Acute effects of MDMA, MDA, lysine-MDMA, and lysine-MDA in a randomized, double-blind, placebo-controlled, crossover trial in healthy participants

This double-blind placebo-controlled crossover trial (n=23) compared equimolar doses of MDMA (100mg), MDA (92mg), and their lysine-conjugated prodrugs, finding MDA produced stronger, longer-lasting effects (6.1 vs 4.1 hours) with more psychedelic-like perceptions and adverse effects than MDMA, whilst Lys-MDA successfully delayed onset and peak effects, but Lys-MDMA failed to release MDMA and showed no effects.

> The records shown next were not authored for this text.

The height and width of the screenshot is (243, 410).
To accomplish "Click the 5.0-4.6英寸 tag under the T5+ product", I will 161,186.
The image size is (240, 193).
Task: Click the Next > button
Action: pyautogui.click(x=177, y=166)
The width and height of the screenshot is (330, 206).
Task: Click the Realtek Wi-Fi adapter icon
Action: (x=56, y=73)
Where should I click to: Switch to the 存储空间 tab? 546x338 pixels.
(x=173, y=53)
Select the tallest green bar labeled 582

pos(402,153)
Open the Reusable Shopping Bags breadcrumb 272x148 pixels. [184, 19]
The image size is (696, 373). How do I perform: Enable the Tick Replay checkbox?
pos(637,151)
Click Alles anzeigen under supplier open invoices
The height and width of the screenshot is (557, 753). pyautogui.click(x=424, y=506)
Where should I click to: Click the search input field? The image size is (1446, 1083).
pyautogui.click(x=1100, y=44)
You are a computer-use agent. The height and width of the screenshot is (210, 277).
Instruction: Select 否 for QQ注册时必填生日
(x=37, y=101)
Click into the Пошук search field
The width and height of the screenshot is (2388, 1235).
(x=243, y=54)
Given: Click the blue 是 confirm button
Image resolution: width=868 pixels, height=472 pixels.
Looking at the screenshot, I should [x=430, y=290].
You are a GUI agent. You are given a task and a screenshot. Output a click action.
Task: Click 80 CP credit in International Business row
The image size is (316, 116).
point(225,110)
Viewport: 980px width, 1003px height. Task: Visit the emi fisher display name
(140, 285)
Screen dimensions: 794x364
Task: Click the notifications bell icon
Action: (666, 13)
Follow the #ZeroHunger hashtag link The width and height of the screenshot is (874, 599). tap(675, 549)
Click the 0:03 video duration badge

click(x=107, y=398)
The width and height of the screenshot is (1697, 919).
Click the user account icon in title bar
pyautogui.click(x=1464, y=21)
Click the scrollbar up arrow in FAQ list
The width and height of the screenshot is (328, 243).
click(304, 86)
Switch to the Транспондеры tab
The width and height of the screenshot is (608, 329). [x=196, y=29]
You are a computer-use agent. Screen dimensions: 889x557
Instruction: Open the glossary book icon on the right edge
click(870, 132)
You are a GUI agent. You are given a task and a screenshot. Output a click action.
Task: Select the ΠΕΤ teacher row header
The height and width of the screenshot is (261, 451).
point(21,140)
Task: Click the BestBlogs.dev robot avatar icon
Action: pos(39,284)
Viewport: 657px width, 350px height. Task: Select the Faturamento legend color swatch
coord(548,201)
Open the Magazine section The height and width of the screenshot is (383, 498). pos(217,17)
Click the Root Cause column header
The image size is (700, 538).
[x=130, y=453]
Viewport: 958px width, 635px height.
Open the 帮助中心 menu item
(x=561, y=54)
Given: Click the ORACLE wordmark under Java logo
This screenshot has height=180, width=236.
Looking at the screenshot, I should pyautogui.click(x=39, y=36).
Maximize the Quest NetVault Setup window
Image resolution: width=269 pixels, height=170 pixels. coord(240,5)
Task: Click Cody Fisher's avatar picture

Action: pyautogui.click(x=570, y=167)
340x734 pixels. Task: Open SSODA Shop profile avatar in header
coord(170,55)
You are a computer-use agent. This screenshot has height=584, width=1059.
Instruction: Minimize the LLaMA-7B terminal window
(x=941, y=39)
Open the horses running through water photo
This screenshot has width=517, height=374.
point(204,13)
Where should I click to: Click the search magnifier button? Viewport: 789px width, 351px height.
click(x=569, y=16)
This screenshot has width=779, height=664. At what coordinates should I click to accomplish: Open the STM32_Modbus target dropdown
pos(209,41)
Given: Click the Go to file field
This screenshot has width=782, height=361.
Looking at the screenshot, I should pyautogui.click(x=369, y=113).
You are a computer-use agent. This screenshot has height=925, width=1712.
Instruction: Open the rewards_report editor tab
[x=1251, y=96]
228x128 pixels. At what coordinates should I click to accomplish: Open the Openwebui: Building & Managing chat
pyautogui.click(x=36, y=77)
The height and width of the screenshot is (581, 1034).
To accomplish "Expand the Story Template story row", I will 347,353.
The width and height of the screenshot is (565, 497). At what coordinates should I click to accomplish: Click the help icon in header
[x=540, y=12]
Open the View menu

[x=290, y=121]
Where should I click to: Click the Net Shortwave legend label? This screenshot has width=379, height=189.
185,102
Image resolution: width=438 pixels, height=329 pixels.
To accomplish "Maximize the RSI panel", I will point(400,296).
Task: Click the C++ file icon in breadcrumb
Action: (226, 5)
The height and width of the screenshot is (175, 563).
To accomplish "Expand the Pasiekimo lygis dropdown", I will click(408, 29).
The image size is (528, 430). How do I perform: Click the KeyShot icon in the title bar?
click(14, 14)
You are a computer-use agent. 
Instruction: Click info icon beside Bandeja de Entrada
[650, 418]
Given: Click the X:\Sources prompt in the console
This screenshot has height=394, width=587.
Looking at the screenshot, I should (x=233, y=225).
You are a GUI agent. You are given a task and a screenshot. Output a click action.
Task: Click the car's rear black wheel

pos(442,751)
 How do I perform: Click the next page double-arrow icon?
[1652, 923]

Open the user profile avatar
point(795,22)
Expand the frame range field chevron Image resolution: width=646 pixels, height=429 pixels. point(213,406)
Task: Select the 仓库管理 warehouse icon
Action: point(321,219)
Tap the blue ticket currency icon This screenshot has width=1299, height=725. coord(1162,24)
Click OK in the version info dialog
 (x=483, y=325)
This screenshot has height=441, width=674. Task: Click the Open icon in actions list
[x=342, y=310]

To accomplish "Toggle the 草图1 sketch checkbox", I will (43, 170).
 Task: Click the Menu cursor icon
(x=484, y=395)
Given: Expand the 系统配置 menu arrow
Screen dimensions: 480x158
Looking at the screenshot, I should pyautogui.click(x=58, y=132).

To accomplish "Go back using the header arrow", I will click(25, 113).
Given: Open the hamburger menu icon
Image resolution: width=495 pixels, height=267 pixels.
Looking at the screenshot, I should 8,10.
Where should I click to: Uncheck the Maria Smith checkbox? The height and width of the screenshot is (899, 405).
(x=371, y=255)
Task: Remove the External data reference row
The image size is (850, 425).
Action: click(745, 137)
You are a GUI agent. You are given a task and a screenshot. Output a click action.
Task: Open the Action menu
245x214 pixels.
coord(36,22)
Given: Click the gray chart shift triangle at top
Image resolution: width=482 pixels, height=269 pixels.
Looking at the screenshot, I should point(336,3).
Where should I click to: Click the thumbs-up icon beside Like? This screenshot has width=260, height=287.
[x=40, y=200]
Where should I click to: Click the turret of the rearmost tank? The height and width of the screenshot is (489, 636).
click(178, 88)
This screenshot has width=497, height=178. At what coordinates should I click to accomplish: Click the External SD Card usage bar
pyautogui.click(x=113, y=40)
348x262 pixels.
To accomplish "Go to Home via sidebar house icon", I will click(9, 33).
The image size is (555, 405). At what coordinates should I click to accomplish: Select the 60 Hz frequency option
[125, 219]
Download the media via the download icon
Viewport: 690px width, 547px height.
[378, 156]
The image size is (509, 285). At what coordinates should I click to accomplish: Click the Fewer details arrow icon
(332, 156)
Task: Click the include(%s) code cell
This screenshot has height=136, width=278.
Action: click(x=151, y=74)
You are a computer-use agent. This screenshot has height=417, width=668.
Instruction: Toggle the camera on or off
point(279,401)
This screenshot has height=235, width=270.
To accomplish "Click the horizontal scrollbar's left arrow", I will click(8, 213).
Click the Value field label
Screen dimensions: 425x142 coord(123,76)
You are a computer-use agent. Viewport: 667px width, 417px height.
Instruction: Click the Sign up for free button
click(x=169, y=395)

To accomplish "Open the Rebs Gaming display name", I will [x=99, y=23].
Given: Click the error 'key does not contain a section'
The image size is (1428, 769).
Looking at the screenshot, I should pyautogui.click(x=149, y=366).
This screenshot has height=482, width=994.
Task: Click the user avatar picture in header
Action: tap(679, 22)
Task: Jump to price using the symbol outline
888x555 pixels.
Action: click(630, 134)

Abstract of Acute effects of MDMA, MDA, lysine-MDMA, and lysine-MDA

“3,4-Methylenedioxymethamphetamine (MDMA) is used recreationally, as a research tool, and in MDMA-assisted therapy in patients with posttraumatic stress disorder. 3,4-Methylenedioxyamphetamine (MDA) is a psychoactive metabolite of MDMA. Acute effects of MDMA and MDA have never been directly compared in humans. Lysine-conjugated amphetamines slowly release active amphetamine once absorbed, suggesting pharmaceutical strategies to enhance tolerability and reduce abuse potential. Therefore, lysine-MDMA (Lys-MDMA) and lysine-MDA (Lys-MDA) were developed as prodrugs of MDMA and MDA, respectively. We used a double-blind, randomized, placebo-controlled, crossover design to compare acute responses to MDMA (100 mg), MDA (92 mg), Lys-MDMA (172 mg), and Lys-MDA (164 mg) at equimolar doses and placebo in 23 healthy participants (12 women, 11 men). Outcome measures included acute subjective, autonomic, and endocrine effects and pharmacokinetics. Compared with placebo, MDMA and MDA produced pronounced subjective and autonomic effects. After Lys-MDMA administration, no MDMA was detected in blood samples, and no corresponding subjective or autonomic effects were observed. MDA produced stronger and longer-lasting subjective “any drug effects” compared with MDMA, with effect durations of (mean ± SEM) 6.1 ± 0.5 vs 4.1 ± 0.4 h, respectively. Additionally, compared with MDMA, MDA induced greater subjective “stimulant effects,” more negative “bad drug effects,” more “fear,” and more “visual alterations.” Lys-MDA, compared with MDA, showed longer times to onset and maximal effect (1.1 ± 0.2 h and 3.0 ± 0.4 h vs. 0.7 ± 0.1 h and 2.0 ± 0.1 h) but otherwise induced similar effects. The plasma elimination half-lives (geometric mean) of MDMA and MDA were 7.3 and 8.4 h, respectively. In summary, MDA produced longer-lasting, stronger, more psychedelic-like perceptual acute effects and more adverse effects compared with MDMA when administered at equimolar doses. Lys-MDA represents a functional slow-release prodrug form of MDA, delaying both the onset and peak of subjective effects. In contrast, Lys-MDMA did not release MDMA, likely because of its tertiary amine structure, and thus does not represent a functional prodrug of MDMA. These results highlight MDA’s less favorable therapeutic profile relative to MDMA and identify lysine conjugation as a potential strategy for modulating, but not necessarily improving, the tolerability of its effects.”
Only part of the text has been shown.